Alfred Henry Heineken (1923–2002)

Alfred Heineken transformed his family’s brewing business in the second half of the 20th century into a global concern, while maintaining its roots in the Netherlands.

The business was founded by his grandfather, Gerard Adriaan Heineken (1841?-1893) who purchased the Hooiberg (Haystack) brewery in Amsterdam in 1864, constructed a new brewery on Stadhouderskade, and in 1873 erected a plant at Crosswijkse Singel, Rotterdam. The company was a pioneer in the large-scale manufacture of bottom-fermented beer, made in the Bavarian manner, and in the use of cooling systems. Its outlook was international from its early years, and Heineken beers were exhibited at the World Fairs in Parish in 1889 and 1900.

Alfred Heineken’s father, Henry Pierre Heineken (?1888-1951), headed the company between 1914 and 1940, expanding the production of bottled beer, and establishing manufacturing subsidiaries in Malaya, Java, the Belgian Congo and Egypt. The Rotterdam brewery was rebuilt on a large scale by the architect Willem Kromhout (1864-1940), and came to be called the ‘beer cathedral’.

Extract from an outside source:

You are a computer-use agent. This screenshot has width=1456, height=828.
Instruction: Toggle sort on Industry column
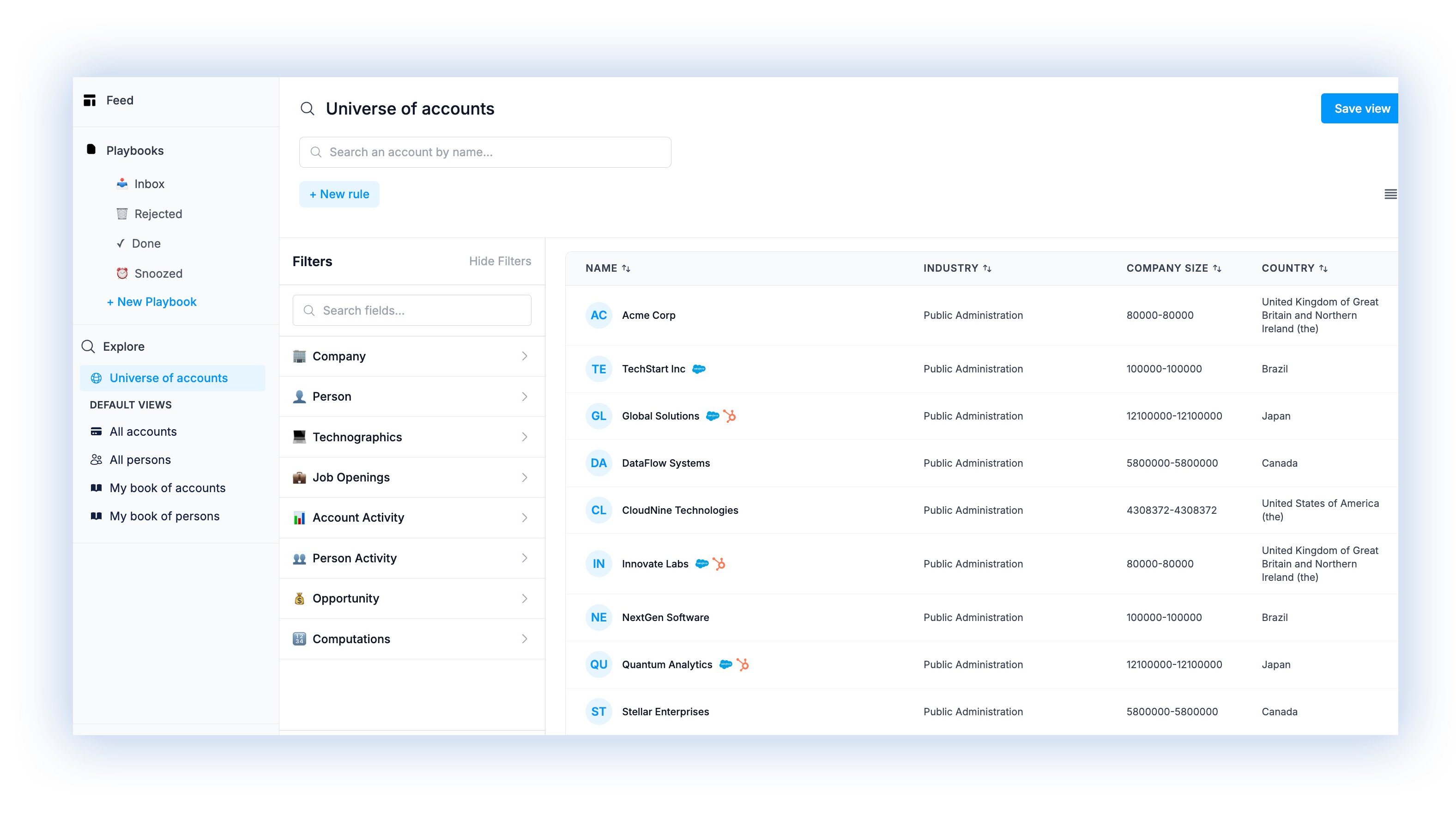(x=987, y=268)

Alfred Heineken began to work for company on 1 June 1942 just after it had passed out of family control, which in due course he restored. Between 1946 and 1948 he worked in the sales department of Heineken’s American importer, where he learned much about marketing, and married the daughter of a family of Bourbon distillers from Kentucky. From 1951 he worked in the company’s head office where he became the inspiration of the marketing and advertising staff, introduced the smiling ‘e’ in Heineken, the brand colour green, and the logo that combines a star, a banner and a hop vine. He is reputed to have said ‘I don’t sell beer, I sell warmth’. He put the stress in marketing on the brand – the word ‘Heineken’ rather than on ‘Pilsener’, the beer type, and appreciated that most bottled beer was purchased as part of household shopping by women, to whom Heineken advertising came to be primarily directed. He oversaw profound technological changes during the 1960s, as stainless steel vessels and pipes replaced wooden vats. A new brewery was built in a rural setting at Zoetewoude in 1975, replacing the Rotterdam plant, and brewing ceased on the historic site at Stadhouderskade, Amsterdam, in 1988. The Heineken Experience visitor centre, opened in 2001, occupies an Art Deco building of 1910 on the site. 

Heineken took over its principal Dutch rival, the Amstel brewery, in 1968, and acquired a succession of other companies during the 1970s and 80s, in Alsace, Italy, Ireland and Spain, expanding into Hungary and Poland with the fall of the Iron Curtain, as well as developing subsidiaries in the Far East.

By 1990 Heineken beer was the leading brand in Europe and was available in 145 countries. The company is controlled by Heineken Holdings NV, established in 1952 to safeguard its independence, of which Alfred Heineken was chairman until 1995.

Through a trust established in 1963 Heineken encourages research in biochemistry, biophysics and medicine.